TASK MATERIAL —
----------

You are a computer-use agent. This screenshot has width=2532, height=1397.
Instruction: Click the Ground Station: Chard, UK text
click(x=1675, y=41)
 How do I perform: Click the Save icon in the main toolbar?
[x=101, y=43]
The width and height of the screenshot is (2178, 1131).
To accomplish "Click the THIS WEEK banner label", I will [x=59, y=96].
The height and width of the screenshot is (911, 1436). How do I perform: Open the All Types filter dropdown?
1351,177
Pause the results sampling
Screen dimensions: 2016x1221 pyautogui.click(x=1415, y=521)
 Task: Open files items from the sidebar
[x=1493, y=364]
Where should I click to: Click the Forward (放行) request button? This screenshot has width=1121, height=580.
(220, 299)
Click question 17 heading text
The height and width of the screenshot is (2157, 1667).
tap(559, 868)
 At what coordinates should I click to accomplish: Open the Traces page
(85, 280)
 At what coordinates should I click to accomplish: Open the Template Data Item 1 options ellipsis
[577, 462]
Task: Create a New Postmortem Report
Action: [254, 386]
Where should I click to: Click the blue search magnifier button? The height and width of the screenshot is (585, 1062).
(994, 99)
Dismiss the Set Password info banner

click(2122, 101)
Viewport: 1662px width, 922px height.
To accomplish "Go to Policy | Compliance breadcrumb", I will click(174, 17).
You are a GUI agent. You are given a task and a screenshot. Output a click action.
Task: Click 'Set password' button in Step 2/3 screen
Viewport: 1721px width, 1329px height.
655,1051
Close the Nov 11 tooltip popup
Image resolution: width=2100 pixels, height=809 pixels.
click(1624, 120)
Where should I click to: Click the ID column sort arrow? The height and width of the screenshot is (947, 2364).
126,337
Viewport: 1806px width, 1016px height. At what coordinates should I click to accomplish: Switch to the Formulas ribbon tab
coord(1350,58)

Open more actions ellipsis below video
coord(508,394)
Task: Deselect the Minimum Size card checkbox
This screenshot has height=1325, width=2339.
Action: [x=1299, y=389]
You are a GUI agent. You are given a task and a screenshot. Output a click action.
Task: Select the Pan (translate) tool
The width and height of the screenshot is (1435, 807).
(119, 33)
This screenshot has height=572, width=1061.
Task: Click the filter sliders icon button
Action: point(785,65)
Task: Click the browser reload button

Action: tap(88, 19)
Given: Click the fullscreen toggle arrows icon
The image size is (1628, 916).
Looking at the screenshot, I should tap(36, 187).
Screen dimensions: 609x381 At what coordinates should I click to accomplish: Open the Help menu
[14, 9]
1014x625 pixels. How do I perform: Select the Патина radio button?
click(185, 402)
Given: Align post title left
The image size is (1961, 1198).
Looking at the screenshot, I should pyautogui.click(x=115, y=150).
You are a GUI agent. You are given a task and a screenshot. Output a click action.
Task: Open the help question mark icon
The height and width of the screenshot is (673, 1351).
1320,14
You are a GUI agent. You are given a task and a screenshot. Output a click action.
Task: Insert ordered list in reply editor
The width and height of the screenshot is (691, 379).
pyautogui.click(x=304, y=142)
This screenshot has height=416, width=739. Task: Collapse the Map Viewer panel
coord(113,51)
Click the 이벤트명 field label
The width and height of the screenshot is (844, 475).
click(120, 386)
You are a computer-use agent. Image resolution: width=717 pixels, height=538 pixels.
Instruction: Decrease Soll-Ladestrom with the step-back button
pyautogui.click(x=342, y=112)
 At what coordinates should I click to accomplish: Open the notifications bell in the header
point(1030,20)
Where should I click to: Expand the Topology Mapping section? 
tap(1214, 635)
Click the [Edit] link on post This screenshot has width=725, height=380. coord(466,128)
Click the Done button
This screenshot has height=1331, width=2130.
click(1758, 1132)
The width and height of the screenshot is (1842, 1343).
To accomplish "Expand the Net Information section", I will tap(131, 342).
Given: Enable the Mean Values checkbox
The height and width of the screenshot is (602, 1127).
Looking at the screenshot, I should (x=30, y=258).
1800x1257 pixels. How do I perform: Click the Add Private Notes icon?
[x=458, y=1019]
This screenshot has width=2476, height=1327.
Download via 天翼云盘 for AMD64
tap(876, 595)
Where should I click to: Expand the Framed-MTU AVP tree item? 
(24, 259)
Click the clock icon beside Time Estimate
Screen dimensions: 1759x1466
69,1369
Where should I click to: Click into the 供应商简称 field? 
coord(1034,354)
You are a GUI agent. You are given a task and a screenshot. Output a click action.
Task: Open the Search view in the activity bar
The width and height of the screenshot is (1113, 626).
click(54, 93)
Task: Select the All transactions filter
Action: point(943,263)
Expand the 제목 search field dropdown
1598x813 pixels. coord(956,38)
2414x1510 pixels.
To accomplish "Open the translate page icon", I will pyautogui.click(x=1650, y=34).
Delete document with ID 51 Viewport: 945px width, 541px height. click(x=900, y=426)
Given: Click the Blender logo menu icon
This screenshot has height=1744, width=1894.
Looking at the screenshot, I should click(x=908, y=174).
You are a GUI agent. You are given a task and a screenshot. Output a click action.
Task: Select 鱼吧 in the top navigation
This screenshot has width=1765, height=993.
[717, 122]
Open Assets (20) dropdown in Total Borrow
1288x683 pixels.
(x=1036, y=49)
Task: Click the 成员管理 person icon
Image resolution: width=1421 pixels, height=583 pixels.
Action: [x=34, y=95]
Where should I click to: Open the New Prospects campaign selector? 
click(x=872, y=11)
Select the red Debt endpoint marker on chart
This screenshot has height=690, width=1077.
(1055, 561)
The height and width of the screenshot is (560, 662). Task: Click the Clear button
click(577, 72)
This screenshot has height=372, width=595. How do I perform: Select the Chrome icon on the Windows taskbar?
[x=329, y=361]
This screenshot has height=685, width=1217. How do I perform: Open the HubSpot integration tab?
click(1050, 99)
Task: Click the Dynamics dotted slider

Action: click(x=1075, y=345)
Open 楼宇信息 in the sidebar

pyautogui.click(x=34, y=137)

----------

TASK DESCRIPTION —
For the listing above, give the number of lines in which the string "question" occurs, and nothing else.

ANSWER SECTION —
2